» **Extracted information**
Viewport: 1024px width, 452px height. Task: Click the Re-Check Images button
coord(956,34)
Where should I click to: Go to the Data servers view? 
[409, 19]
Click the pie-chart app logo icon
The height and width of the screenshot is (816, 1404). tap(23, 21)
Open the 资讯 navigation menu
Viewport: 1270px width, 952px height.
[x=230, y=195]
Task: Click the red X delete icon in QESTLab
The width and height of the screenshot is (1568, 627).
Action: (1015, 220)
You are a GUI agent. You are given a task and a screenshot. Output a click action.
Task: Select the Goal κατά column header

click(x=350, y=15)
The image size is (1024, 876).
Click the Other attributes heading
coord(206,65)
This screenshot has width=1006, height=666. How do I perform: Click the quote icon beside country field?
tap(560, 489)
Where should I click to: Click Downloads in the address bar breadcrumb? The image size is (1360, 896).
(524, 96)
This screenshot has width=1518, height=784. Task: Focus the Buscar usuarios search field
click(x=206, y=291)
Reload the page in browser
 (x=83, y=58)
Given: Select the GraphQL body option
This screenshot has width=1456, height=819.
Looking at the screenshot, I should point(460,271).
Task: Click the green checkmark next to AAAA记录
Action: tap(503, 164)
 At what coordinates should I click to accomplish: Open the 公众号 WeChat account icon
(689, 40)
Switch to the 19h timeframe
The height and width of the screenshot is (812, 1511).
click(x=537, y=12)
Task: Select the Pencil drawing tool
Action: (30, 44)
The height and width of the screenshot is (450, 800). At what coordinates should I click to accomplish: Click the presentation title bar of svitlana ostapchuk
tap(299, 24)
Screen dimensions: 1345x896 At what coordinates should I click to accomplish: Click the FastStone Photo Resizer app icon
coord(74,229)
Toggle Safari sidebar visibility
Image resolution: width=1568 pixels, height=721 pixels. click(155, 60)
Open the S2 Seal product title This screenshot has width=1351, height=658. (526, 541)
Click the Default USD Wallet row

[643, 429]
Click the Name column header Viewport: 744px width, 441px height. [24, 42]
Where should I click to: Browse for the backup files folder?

» **Given request**
Transcribe the listing verbatim, from its first line through the line containing "Click the Name".

» **Full response**
Viewport: 1024px width, 452px height. Task: Click the Re-Check Images button
coord(956,34)
Where should I click to: Go to the Data servers view? 
[409, 19]
Click the pie-chart app logo icon
The height and width of the screenshot is (816, 1404). tap(23, 21)
Open the 资讯 navigation menu
Viewport: 1270px width, 952px height.
[x=230, y=195]
Task: Click the red X delete icon in QESTLab
The width and height of the screenshot is (1568, 627).
Action: (1015, 220)
You are a GUI agent. You are given a task and a screenshot. Output a click action.
Task: Select the Goal κατά column header

click(x=350, y=15)
The image size is (1024, 876).
Click the Other attributes heading
coord(206,65)
This screenshot has width=1006, height=666. How do I perform: Click the quote icon beside country field?
tap(560, 489)
Where should I click to: Click Downloads in the address bar breadcrumb? The image size is (1360, 896).
(524, 96)
This screenshot has width=1518, height=784. Task: Focus the Buscar usuarios search field
click(x=206, y=291)
Reload the page in browser
 (x=83, y=58)
Given: Select the GraphQL body option
This screenshot has width=1456, height=819.
Looking at the screenshot, I should point(460,271).
Task: Click the green checkmark next to AAAA记录
Action: tap(503, 164)
 At what coordinates should I click to accomplish: Open the 公众号 WeChat account icon
(689, 40)
Switch to the 19h timeframe
The height and width of the screenshot is (812, 1511).
click(x=537, y=12)
Task: Select the Pencil drawing tool
Action: (30, 44)
The height and width of the screenshot is (450, 800). At what coordinates should I click to accomplish: Click the presentation title bar of svitlana ostapchuk
tap(299, 24)
Screen dimensions: 1345x896 At what coordinates should I click to accomplish: Click the FastStone Photo Resizer app icon
coord(74,229)
Toggle Safari sidebar visibility
Image resolution: width=1568 pixels, height=721 pixels. click(155, 60)
Open the S2 Seal product title This screenshot has width=1351, height=658. (526, 541)
Click the Default USD Wallet row

[643, 429]
Click the Name column header Viewport: 744px width, 441px height. [24, 42]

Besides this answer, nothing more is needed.